Norwegian actress (born 1957)

Mari Maurstad (born 17 March 1957) is a Norwegian actress. She debuted at Nationaltheatret (the National Theatre) in 1981, and has worked there since. Here she has had roles such as Polly in Brecht's The Threepenny Opera, and Mrs. Sørby in Ibsen's The Wild Duck. She has also acted in outdoor performances of Ibsen's Peer Gynt, and in several one-woman shows. In film and television she is best known for her roles in Drømmeslottet (1986) and Pilen flyttebyrå (TV, 1987).
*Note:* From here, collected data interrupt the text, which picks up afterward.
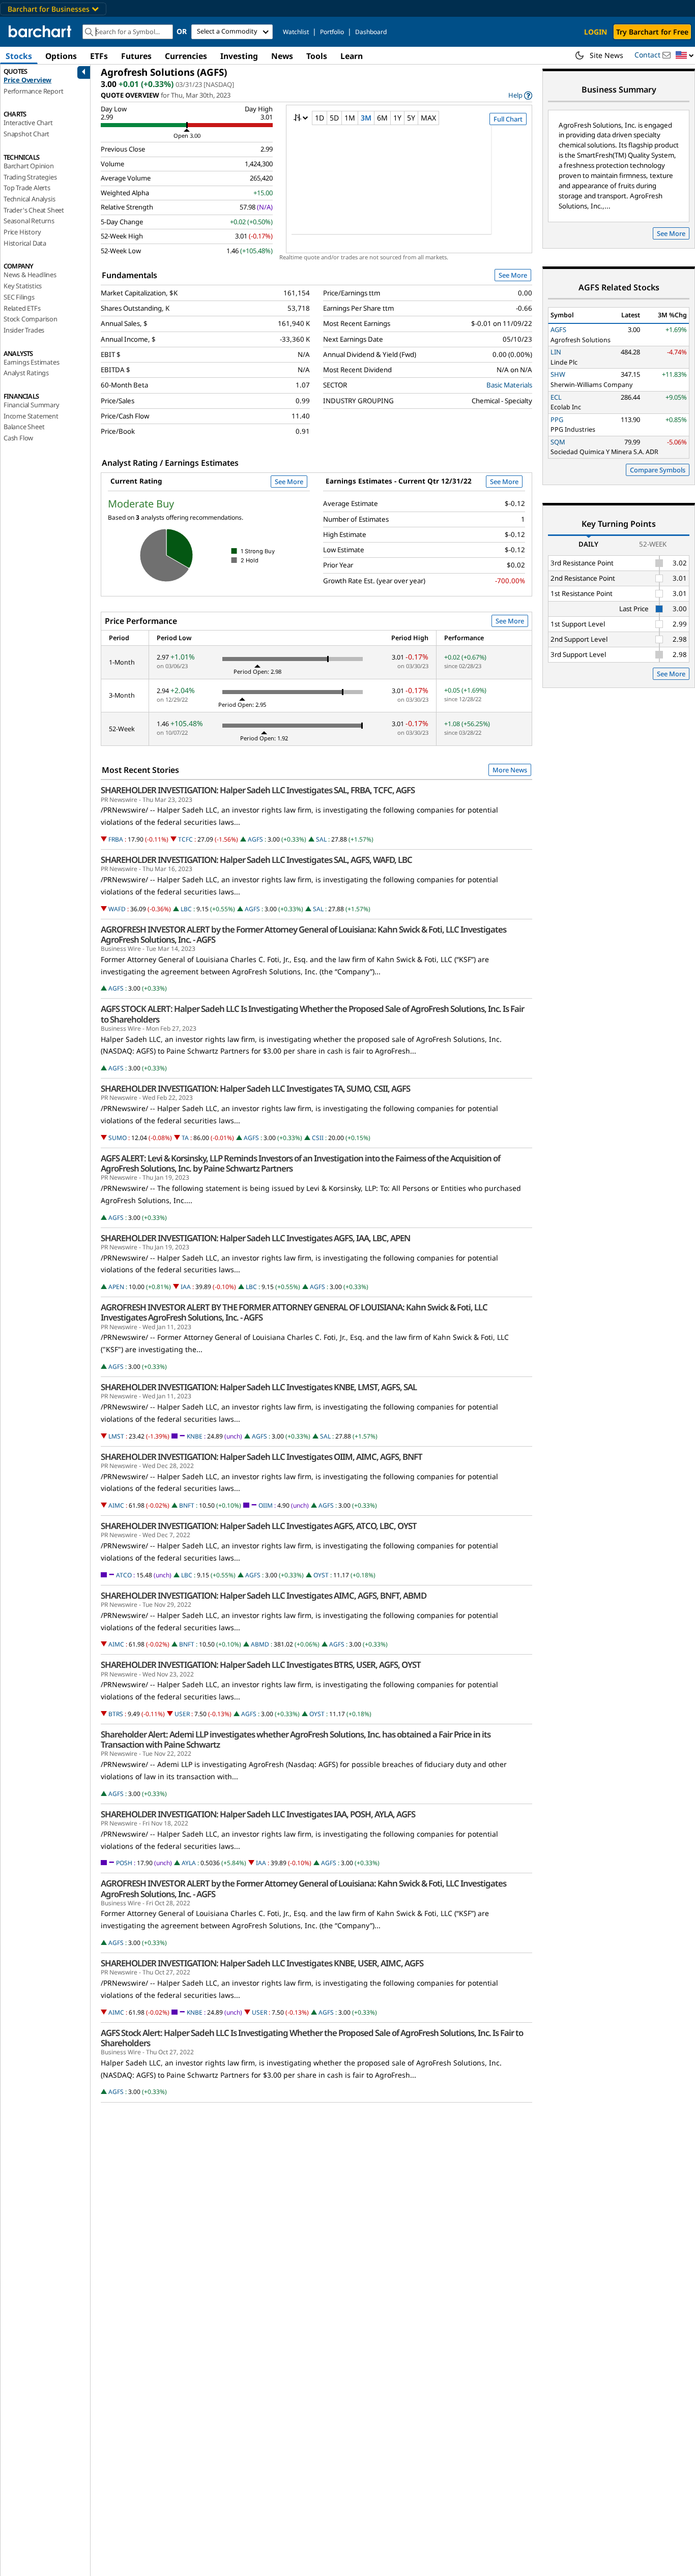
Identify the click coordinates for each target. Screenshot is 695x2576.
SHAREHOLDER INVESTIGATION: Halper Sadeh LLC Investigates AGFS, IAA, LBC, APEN (255, 1238)
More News (510, 769)
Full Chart (508, 119)
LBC (186, 909)
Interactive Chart (28, 122)
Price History (22, 231)
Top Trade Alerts (27, 187)
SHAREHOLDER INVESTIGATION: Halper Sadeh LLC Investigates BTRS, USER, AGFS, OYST (261, 1665)
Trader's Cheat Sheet (34, 210)
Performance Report (33, 91)
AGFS (255, 839)
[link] (520, 95)
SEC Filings (19, 297)
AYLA (189, 1863)
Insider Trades (24, 330)
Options (61, 56)
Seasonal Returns (29, 220)
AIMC (116, 1505)
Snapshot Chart (26, 133)
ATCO (124, 1575)
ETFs (99, 56)
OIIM (265, 1505)
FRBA (115, 839)
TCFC (185, 839)
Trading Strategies (30, 177)
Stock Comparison (30, 318)
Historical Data (25, 243)
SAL (321, 839)
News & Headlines (30, 274)
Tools (316, 56)
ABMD (260, 1644)
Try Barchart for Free (652, 32)
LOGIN (595, 32)
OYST (321, 1575)
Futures (136, 56)
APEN (116, 1286)
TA (185, 1137)
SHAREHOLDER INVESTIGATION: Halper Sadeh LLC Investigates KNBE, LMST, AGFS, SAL (259, 1387)
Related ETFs (22, 308)
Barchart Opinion (29, 165)
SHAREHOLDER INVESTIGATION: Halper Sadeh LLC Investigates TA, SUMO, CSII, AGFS (255, 1089)
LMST (116, 1436)
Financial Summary (32, 404)
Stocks (19, 56)
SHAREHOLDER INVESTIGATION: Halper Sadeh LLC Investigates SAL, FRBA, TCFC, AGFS (258, 790)
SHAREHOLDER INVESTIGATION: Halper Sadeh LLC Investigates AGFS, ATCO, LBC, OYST (259, 1526)
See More (513, 275)
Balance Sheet (24, 426)
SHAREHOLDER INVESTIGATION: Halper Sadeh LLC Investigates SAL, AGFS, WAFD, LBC (256, 860)
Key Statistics (23, 285)
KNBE (194, 1436)
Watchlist (296, 31)
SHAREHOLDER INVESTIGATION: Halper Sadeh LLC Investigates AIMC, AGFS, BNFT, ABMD (263, 1596)
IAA (186, 1286)
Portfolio (332, 31)
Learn (351, 56)
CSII (318, 1137)
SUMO (117, 1137)
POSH (124, 1863)
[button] (685, 55)
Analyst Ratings (26, 372)
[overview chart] (409, 187)
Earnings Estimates (31, 362)
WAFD (117, 909)
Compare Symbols (657, 469)
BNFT (186, 1505)
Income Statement (31, 416)
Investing (239, 56)
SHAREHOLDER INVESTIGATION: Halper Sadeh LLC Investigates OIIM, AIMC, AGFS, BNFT (261, 1457)
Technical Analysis (29, 198)
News (282, 56)
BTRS (115, 1714)
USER (182, 1714)
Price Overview (27, 79)
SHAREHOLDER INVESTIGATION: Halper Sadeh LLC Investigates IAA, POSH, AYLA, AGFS (258, 1814)
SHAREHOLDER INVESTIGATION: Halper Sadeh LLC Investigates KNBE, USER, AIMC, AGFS (262, 1963)
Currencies (186, 56)
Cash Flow (18, 437)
Maurstad took part in the reality show Skal vi danse (based on "Strictly Come Dancing") in 2007.

== Biography ==
She was born on 17 March 1957 to Norwegian actor Alfred Maurstad and his second wife Gro Scott-Ruud (born 8 January 1928), the daughter of Gunnar Scott-Ruud (1897–1953), a painter and cartographer and Marie Andersen (1900–1971), singing teacher and secretary.

==Dubbing roles==
For Disney, she is best known for dubbing Daisy Duck and Huey, Dewey, and Louie in various Norwegian Disney productions, and Shenzi in The Lion King.

==Personal life==
Mari Maurstad's father was the Norwegian actor Alfred Maurstad, and the actor Toralv Maurstad is her half-brother. She is married to cellist Aage Kvalbein; the couple have three children.